Sunday 29 June 2014

Coats of many colours

Claire went to London to see Dolly Parton this weekend, while the boys and I visited their Grandad in Devon to mark his turning 70 - just a couple of years older than Dolly. Coats of many colours were therefore being admired not only at the O2 but also on the Fritillaries of north Devon's coastal slopes - Dark Green, High Brown, Silver-washed specifically. Saturday morning saw us at Heddon's Mouth, a well known site for the rare High Brown Fritillary. Not a particularly long or leisurely visit due to commitments back in Dorset on Saturday evening, but long enough to locate just one fairly fresh specimen, along with a few of its commoner cousins.
Male High Brown Fritillary: I suspected High Brown on this initial view but needed to see the underside to be sure...
...which shows the diagnostic row of rust red spots with silver centres on the hind-wing.
Dark Green Fritillary: note the similarities in the upper-wing pattern to High Brown...
...but also the differences in the under-wing.
The High Brown, as it is now, has been through a veritable rainbow of names over the years - initially know as the Greater Silver-spotted, then the Dark Green, then the Violet Silver-spotted (a reference to the foodplant). Common across much of England until the 1950s, its decline was one of the more sudden and dramatic of all the British species, and it is now the subject of intensive conservation efforts in its remaining strongholds.
Male Silver-washed Fritillary
The stunning underwing pattern of Silver-washed Fritillary
This one was outside the toilets at the Hunter's Inn. Not a great place to hang about with a camera.
The long black lines on the forewing show this is a male.
The Dark Green Fritillary can be found in a wider range of habitats, particularly coastal areas, and while it too has declined, this has been nothing like as steep as that faced by the High Brown. I've struggled to get good undwerwing photos of either species, so when the one above sat with an almost closed wing in full sunlight on a thistle that was a bonus.

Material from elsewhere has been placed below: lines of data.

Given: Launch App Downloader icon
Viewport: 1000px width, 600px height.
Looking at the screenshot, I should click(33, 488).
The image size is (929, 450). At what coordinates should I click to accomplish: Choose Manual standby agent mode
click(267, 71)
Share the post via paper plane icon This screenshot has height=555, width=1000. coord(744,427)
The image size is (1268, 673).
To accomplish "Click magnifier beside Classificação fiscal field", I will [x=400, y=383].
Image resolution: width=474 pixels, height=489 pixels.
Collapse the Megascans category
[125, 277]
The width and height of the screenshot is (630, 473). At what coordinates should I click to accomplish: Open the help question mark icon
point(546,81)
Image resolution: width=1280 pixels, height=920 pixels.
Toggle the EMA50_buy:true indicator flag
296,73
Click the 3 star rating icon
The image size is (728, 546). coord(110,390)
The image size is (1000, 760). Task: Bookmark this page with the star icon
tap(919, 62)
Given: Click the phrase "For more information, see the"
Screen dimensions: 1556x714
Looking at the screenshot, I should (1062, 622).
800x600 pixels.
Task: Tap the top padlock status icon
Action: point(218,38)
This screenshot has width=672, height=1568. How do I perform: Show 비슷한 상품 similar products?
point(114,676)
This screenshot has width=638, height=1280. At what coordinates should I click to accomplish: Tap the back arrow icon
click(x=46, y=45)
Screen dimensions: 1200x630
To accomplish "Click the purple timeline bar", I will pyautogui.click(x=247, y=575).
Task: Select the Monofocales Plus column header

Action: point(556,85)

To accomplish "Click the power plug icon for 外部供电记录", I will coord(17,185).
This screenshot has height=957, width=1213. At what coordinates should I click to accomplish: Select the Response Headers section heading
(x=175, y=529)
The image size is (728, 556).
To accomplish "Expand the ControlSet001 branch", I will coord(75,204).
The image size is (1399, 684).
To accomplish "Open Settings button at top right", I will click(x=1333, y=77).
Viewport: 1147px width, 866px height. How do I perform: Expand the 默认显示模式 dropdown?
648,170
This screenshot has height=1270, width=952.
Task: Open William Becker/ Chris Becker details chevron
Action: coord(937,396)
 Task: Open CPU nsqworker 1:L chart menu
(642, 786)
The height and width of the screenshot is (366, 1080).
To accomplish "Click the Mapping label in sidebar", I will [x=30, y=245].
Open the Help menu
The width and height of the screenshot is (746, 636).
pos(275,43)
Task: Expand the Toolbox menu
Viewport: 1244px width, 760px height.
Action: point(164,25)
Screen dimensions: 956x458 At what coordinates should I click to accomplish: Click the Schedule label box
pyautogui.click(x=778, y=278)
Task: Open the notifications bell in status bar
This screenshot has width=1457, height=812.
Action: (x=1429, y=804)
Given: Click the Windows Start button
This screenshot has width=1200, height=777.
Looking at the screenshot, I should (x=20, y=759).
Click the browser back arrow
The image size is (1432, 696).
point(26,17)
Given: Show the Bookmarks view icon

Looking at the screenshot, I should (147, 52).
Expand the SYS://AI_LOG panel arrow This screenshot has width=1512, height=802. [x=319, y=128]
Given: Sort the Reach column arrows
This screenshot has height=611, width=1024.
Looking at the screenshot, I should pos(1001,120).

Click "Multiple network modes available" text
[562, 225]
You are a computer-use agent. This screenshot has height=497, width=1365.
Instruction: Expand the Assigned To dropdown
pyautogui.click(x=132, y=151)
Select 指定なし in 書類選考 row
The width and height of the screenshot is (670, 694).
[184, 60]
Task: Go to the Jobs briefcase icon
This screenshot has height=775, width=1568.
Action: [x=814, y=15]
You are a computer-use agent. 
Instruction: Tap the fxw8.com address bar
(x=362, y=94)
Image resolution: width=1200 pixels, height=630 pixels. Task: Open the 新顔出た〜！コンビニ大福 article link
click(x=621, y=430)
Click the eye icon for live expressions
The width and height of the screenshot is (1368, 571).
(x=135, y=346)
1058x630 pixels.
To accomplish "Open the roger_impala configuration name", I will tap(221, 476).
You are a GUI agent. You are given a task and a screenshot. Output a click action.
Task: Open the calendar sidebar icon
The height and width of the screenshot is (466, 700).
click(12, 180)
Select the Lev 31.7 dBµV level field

Fritillaries were note the only butterflies at Heddon's Mouth - this a Large Skipper
A smart Ringlet resting on a fern.
Small Heath.
Dark Green Fritillary.
The Silver-washed Fritillary, named for the silver streaks on the underwing, is one of our most graceful and spectacular. The footpath to Heddon's mouth descends through a steep valley so sometimes the canopy below is at eye level and we could see territorial males perched up and seeing off passing rivals. Another species having experienced long-term decline, it's range has at least expanded in recent decades, possibly due to climate change to which it appears particularly sensitive.